We all know silence.

There is good silence, the comfortable silence of companionship, and there is bad silence, the silence that screams of a deep fissure in a close relationship. Of this latter silence, Marina Lewycka, two books on from her stunning debut novel, A Short History of Tractors in Ukrainian, writes with great insight, not least in the voice of her heroine, Georgie Sinclair, whose husband has just walked out on her:

“The silence had an intrusive jangling quality, like a persistent tinnitus. When I walked from room to room I could hear my footsteps on the laminate floor. When I ate I could hear the scraping of my knife and fork on the plate in the echoing kitchen. I tried having the radio on or playing music, but that made it worse: I knew the silence was there even though I couldn’t hear it.”
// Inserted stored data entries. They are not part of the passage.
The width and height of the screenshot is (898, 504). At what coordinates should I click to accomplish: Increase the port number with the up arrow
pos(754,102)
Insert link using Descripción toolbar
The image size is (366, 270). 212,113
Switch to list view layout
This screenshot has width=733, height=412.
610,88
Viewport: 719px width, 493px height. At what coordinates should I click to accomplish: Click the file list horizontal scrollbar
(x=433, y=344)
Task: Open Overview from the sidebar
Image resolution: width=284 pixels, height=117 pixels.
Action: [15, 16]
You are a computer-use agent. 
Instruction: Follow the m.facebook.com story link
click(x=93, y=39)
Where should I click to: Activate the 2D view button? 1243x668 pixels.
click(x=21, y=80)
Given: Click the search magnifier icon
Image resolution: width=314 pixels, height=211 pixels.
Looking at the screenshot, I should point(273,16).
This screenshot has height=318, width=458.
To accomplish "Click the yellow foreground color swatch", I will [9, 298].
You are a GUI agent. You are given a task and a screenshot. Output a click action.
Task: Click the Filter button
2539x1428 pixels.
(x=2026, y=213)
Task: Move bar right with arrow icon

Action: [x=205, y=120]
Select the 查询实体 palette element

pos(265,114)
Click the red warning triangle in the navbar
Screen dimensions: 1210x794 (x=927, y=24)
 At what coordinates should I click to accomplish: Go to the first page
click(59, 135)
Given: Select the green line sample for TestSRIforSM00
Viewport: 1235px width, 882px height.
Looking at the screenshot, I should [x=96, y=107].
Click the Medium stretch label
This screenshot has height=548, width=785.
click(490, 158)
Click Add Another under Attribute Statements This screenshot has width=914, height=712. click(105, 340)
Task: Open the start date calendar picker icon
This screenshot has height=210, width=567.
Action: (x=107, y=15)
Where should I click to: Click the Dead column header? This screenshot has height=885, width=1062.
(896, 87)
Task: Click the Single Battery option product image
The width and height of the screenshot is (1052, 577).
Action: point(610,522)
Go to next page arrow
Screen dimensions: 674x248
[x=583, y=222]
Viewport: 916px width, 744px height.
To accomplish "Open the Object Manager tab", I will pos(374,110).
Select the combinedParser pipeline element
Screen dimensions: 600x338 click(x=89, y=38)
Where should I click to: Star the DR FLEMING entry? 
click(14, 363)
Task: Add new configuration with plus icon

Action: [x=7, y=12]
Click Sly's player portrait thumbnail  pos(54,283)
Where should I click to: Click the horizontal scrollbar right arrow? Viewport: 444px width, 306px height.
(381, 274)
And Georgie’s is not the only compelling voice. There is also that of Naomi Shapiro, a beguilingly eccentric old Jewish émigrée neighbour whom Georgie finds rummaging through her skip in the middle of the night.

She writes with great insight of the silence that flows from the end of a relationship

In Naomi, Lewycka has drawn a character as rich in resolve and stubborn resilience as she is in comic malapropisms and the rampant mispronunciations that come with a steadfast refusal to fully engage with a language you have been using for the last 50-plus years.

Mutual suspicion between the two women soon gives way to a touching and often hilarious, odd-couple friendship, accelerated by Georgie’s determination not to allow Mrs Shapiro to be ripped off by a succession of seedy estate agents determined to part the by now hospitalised old lady from her semi-derelict, but nonetheless highly valuable, Islington mansion — Canaan House.

And what of Mr Ali, the astonishingly useless builder called in to renovate Canaan House — and his two feckless assistants, who can have learned their trade only by watching endless screenings of Bob The Builder?

And what, too, of Artem, the husband Mrs Shapiro left behind in Israel in 1950 on land hitherto occupied by Mr Ali — if indeed Artem really was her husband, and if indeed Mr Ali really did occupy that land?

In the way that We are all made of glue develops individual and compelling story-lines for each of the main players before the brilliant Lewycka pulls all the strands together in a fashion you would have thought, at best, unlikely, it recalls both Nick Hornby’s masterful Long Way Down and an episode of Seinfeld. Honestly, I can offer no higher praise than that.